Case Study: Commercial Paper Management at Philadelphia International Airport
Airport capital programs are often funded by multiple and varying sources including federal and state grants, bonds, passenger facility charges, and operating cash. In recent years, airports have seen a trend of diminishing dollars received from federal and state government grants. In response, bonds and other debt instruments secured by airport and airline revenues have become important funding sources for many airports. Some sources, including grants and bonds, typically have restrictions on how funds may be spent. Additionally, government and financial institution reporting requirements have grown more stringent, with greater transparency becoming the norm. Tracking fund allocation and expenditures by funding source is a significant challenge for almost all airports, regardless of size.

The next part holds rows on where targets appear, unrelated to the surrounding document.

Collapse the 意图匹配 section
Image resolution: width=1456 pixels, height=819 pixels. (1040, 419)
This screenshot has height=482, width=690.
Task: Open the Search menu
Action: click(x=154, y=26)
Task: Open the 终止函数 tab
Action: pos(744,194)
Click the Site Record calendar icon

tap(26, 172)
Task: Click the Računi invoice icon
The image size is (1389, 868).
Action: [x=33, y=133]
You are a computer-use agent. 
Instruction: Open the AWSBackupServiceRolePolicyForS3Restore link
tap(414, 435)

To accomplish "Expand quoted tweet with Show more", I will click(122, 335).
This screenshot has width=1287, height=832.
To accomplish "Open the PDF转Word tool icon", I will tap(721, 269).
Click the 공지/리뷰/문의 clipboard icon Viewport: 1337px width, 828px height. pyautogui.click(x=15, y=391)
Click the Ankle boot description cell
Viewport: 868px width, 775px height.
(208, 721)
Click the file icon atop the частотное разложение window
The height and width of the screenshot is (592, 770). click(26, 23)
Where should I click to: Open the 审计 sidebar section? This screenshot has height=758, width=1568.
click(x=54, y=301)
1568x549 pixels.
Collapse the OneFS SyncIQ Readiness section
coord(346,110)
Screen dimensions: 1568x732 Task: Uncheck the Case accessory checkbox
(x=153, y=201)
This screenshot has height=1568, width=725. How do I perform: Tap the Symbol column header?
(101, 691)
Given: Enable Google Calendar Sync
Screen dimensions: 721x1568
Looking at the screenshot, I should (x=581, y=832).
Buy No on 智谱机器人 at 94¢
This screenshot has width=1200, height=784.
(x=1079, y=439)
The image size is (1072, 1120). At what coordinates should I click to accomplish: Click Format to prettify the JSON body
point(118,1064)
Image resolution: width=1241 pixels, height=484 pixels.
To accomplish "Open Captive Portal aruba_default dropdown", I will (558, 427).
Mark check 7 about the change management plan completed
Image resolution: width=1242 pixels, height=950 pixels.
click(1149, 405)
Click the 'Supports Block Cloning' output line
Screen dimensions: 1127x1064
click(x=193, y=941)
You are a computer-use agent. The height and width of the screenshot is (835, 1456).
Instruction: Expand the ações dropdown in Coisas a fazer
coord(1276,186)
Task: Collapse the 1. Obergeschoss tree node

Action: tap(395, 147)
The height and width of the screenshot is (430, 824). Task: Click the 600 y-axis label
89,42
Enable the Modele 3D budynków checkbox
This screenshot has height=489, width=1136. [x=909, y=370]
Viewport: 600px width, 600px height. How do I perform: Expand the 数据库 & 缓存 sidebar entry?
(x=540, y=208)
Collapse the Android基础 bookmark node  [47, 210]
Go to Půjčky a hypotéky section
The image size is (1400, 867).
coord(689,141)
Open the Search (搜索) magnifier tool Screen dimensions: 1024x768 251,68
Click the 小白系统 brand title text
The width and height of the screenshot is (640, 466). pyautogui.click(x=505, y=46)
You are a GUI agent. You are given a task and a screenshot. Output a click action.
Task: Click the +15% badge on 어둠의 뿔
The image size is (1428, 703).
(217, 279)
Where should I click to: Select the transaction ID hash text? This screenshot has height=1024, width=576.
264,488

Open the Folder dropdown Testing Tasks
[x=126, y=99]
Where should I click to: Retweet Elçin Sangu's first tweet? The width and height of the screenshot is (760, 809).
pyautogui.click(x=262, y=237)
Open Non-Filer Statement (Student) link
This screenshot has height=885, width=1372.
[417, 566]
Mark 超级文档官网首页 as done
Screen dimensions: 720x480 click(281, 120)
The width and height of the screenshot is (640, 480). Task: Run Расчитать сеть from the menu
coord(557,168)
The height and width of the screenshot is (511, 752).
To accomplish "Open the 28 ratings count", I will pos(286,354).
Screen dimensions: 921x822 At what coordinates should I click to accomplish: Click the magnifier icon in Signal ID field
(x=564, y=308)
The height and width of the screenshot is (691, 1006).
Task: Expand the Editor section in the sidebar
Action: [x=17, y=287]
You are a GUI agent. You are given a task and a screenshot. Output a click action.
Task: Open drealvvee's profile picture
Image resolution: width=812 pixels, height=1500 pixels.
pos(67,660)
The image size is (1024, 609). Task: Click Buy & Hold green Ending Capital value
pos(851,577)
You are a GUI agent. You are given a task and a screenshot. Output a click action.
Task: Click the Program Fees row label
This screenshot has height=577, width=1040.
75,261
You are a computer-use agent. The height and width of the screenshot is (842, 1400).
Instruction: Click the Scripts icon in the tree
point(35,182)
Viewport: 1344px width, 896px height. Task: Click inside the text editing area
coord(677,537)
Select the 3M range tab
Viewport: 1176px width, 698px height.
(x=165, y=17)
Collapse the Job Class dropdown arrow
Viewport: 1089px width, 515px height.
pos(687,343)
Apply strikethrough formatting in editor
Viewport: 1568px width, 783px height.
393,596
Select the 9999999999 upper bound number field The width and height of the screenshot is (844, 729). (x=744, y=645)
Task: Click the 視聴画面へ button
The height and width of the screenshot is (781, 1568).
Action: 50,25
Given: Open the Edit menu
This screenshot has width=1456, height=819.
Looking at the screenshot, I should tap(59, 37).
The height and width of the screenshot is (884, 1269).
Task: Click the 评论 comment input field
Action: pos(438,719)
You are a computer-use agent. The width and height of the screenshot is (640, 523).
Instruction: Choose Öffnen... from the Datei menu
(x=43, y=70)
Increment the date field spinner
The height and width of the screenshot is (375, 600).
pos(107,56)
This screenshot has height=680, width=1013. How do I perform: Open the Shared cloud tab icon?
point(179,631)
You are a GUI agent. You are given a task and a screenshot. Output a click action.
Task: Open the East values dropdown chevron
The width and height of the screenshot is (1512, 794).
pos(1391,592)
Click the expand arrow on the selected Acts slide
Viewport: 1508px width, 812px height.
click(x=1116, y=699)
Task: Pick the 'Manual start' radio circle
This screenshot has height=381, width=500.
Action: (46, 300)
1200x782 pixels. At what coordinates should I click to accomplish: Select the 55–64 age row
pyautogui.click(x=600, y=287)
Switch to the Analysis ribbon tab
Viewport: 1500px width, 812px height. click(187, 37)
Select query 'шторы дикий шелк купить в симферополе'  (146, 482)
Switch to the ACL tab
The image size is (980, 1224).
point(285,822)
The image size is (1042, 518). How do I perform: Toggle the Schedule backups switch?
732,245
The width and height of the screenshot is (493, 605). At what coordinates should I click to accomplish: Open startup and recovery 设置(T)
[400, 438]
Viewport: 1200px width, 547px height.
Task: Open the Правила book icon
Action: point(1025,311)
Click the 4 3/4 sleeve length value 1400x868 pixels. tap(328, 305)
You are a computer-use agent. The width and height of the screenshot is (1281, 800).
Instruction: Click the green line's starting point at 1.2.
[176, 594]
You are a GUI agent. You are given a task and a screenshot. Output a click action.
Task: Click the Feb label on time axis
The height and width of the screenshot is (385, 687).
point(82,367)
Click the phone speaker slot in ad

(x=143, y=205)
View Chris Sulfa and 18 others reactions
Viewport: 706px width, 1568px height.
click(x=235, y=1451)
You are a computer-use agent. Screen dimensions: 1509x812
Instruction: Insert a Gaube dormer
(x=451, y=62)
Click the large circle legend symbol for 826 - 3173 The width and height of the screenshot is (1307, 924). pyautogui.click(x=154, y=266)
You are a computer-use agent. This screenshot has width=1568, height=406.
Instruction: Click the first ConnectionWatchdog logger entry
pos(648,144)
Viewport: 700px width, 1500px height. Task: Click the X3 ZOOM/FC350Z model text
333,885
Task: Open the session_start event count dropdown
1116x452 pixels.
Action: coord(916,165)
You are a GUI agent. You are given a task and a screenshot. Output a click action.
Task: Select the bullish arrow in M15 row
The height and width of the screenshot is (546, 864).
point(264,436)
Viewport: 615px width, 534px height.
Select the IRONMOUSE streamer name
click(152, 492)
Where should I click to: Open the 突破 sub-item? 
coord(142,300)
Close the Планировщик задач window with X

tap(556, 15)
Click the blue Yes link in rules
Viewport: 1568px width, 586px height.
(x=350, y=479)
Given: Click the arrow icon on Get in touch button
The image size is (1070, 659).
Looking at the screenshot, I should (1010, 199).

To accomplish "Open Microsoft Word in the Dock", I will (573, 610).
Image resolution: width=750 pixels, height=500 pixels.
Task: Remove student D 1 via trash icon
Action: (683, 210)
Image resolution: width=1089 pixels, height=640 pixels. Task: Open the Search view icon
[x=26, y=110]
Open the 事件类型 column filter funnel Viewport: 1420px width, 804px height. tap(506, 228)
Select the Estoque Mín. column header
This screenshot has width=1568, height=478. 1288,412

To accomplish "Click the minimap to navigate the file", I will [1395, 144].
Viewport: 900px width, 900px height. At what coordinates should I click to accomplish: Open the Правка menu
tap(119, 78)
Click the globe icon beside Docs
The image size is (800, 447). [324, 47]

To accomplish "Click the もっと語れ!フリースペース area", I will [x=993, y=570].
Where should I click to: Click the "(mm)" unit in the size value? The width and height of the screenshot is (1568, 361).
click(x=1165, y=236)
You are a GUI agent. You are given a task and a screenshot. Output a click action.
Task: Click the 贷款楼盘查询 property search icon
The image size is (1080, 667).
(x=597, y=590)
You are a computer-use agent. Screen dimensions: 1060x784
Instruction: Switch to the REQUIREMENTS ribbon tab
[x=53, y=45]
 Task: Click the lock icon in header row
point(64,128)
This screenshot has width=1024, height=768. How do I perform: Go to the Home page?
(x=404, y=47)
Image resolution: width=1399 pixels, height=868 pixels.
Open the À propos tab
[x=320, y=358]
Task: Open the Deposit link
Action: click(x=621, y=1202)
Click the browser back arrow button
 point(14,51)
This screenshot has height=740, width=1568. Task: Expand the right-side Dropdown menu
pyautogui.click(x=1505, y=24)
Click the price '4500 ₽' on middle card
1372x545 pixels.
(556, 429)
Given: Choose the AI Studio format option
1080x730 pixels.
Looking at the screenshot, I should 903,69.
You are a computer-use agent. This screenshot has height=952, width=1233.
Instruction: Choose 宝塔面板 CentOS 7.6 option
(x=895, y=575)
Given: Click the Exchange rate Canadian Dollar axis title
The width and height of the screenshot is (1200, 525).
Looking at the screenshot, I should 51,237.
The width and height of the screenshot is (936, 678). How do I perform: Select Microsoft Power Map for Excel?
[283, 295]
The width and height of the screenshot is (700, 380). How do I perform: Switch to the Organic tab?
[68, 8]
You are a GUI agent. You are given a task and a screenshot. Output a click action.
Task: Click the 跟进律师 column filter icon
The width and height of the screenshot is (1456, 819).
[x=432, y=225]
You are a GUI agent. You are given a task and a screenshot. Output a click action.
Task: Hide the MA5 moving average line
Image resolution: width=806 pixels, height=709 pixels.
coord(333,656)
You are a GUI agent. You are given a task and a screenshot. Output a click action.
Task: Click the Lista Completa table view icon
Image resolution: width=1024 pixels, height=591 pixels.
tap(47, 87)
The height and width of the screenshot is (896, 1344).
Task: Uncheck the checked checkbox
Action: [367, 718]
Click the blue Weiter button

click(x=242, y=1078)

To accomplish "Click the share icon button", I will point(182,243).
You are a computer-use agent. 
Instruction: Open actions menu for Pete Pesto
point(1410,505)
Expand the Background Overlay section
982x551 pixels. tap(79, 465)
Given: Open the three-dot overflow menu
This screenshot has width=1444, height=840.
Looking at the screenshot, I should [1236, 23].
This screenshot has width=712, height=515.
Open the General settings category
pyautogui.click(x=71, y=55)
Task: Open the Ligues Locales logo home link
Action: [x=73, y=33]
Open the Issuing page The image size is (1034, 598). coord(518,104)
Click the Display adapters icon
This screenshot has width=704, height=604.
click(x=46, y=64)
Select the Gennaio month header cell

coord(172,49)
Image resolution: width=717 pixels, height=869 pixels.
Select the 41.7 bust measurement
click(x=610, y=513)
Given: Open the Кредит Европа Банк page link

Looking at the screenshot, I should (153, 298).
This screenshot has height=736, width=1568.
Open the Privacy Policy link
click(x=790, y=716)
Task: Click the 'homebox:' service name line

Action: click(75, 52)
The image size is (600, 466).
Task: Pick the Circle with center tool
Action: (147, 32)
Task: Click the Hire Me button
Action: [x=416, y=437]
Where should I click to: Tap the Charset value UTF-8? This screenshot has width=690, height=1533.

Philadelphia International Airport (PHL) is no exception. PHL is a critical Northeast hub that served just over 30 million total passengers in 2012. It was ranked as the 18th busiest U.S. airport that same year. A total of twenty-seven carriers provide air service to 125 U.S. cities and 37 international destinations.
In evaluating industry trends and growth expectations, PHL and City leadership anticipated the need for expanded airport facilities to handle more passengers and flights both domestically and internationally. The PHL Capacity Enhancement Program (CEP), started in fiscal year 2012, is a 10-year approximately $6 billion initiative that will greatly improve and extend airside and landside airport facilities. Projects to be completed during that time include a new runway, runway extensions, new terminals, new cargo facilities, and a people mover.
In order to get the CEP underway quickly, in late 2012, PHL began implementation of a "commercial paper" program to address both the short-term and medium-term funding needs of the CEP.